振り返れば、開けっ放しになっていた窓から吹き込んだ夜風が、壁にかけた額を揺らしていた。
万屋は窓を閉め、傾いた額を元に戻した。そこには、故郷の森が無くなると聞いて、急ぎ出向いて撮った写真が収められている。褪せたモノクロの風景でも、この写真を見れば透き通った緑の息吹を思い出せた。
この森で、万屋は母親からにハーブの知識を受け継いだ。薬草魔女の母は、森に住む見えない隣人達に目を向け、言葉を聞き、力を借りて厳かに生きる賢者としての誇りを説いた。

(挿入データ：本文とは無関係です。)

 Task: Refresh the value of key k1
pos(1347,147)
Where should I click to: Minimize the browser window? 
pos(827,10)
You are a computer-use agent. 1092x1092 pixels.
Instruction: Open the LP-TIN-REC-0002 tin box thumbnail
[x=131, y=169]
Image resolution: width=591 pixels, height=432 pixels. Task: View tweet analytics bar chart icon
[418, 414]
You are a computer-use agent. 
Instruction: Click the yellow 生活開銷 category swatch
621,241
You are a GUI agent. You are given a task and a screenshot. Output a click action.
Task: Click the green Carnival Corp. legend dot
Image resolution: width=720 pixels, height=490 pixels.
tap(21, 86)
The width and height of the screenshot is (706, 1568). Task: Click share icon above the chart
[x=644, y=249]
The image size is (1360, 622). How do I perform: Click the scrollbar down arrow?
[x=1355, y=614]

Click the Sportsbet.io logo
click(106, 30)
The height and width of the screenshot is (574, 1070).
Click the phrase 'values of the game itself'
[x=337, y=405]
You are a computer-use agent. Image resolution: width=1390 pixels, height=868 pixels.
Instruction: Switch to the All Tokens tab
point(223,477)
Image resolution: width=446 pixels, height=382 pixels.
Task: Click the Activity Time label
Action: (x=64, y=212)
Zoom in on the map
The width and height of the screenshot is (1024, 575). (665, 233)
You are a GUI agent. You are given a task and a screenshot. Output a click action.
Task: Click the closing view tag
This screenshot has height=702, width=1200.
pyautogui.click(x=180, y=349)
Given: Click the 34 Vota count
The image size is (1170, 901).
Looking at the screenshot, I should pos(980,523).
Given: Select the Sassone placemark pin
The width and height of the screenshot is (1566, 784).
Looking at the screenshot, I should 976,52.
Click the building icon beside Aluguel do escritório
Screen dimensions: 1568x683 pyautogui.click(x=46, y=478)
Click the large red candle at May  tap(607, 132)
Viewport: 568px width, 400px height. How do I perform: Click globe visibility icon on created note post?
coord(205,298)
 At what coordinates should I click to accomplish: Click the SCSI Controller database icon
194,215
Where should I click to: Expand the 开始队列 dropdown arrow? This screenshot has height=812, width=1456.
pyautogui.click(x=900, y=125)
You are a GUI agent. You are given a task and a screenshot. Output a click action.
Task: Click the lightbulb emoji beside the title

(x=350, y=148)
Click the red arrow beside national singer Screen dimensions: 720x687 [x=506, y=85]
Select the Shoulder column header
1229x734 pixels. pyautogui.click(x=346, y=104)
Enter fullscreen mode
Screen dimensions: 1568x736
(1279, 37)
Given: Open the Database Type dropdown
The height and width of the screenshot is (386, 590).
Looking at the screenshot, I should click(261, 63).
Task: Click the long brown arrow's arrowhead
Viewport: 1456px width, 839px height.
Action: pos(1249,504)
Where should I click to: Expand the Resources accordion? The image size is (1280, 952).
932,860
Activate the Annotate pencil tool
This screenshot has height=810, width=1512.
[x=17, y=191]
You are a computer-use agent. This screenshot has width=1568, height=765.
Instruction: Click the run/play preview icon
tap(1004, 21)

「薬草魔女。森の賢者、か。あの頃は私も、あの森で生涯を終えるのだと信じて疑わなかった」
万屋は視線を写真からベッドの方へ滑らせた。壁の上には、ドリームキャッチャーがかけられている。
「土地を捨て、信仰を捨て、海を渡って逃げても無駄だった。どんな
もう終わった事。どうしようもない事だと分かっている。それでも……身を焦がす復讐の火は今も燃え続けている。
狼が唸っている。
魔法使いの名を穢し、母達の誇りを踏みにじった奴らを許すなと、万屋の中で悪魔が囁き続けている。
契約を持ちかけた悪魔は闘争を好み、万屋が魔法使いの名を騙る悪魔憑きを殺すことを望んでいる。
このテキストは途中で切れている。